Suffolk's Most Haunted?
With Halloween just around the corner, my thoughts have turned to the spooky goings on of the county and I remembered back to my local school days, when I learned about the wonderful lost city of Dunwich.
Set on the Suffolk coast betwixt the bustling seaside town of Southwold and the strangely beautiful white dome of Sizewell B power station near Leiston, lies the quiet and unassuming village of Dunwich. Home to a handful of chocolate box cottages, a wonderful pub with fabulous food and a great fish and chip restaurant just off the beach, Dunwich is popular with those looking for a holiday in Suffolk or just a day trip out.
Dunwich is graced with spectacular cliffs and dramatic stony beaches scattered with a few colourful local fishing boats. There are beautiful vistas in every direction across land and sea. But the views of today are very different to those of years gone by, in fact, the coastline of yesteryear is some two kilometres out to sea.
In Medieval times, Dunwich was a hugely important and wealthy city. It was the 10th largest place in England and its wealth came from trade, ship building and fishing, thanks to its natural deep sea harbour. Dunwich was a centre of religion, with many splendid churches. There was a naval base and even a mint!
But disaster struck in 1286 when a terrible storm occurred. It lasted three whole days and swept away the lower town and harbour, starting the decline of the town. Nature struck again in 1328 when another big storm resulted in further loss of land, life and livelihood. As the centuries passed, the coast continued to be eroded, and by the 15th Century, only a fragment of the town’s former glory was left.
Today, the remains of a chapel from medieval Dunwich’s leper community, which sits in the St James’ graveyard, and the ruins of Greyfriars Monastery which have been restored and are conserved by the English Heritage are left as reminders of this quiet village’s intriguing history. But the destructive power of the North Sea has also left an abundance of ghostly stories and local folklore.
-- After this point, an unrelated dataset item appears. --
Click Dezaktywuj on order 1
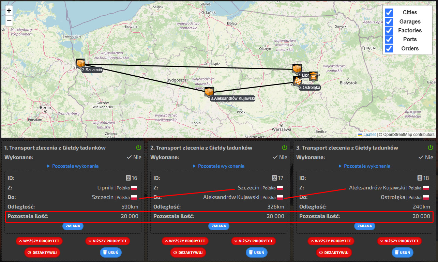438x262 pixels. (x=42, y=252)
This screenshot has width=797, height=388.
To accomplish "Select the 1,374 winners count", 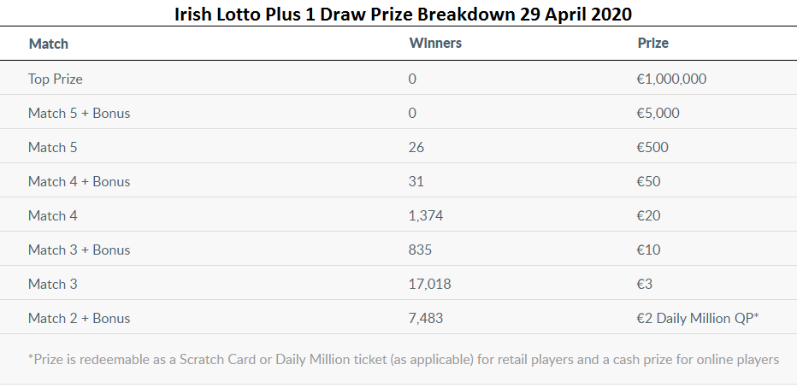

It is said that on occasions, a brightly dressed young Elizabethan sailor boy can be seen walking along the beach, and others have spoken of seeing apparitions of grazing cows and sheep along the shoreline. Many tell of the peeling bells that can be heard from beneath the sea, and the warning they bring that a storm is on the way.
Further inland at Dunwich Heath, there have been sightings of Victorian squire galloping through the forest on a stunningly majestic horse. Another piece of folklore tells of a man who wanders the woodland trying to catch a glimpse of his sweetheart. He was younger brother to the Lord of the manor and he died of a broken heart, having fallen in love with a serving maid, whom he was forbade to marry. There have also been sightings of ghostly monks prowling the ruins at Greyfriars.
The Dunwich Museum is a fascinating place to immerse yourself in the history of this once grand location and is well worth a visit during your break in Suffolk. And if you’re visiting this October, keep your eyes and ears open for the unusual!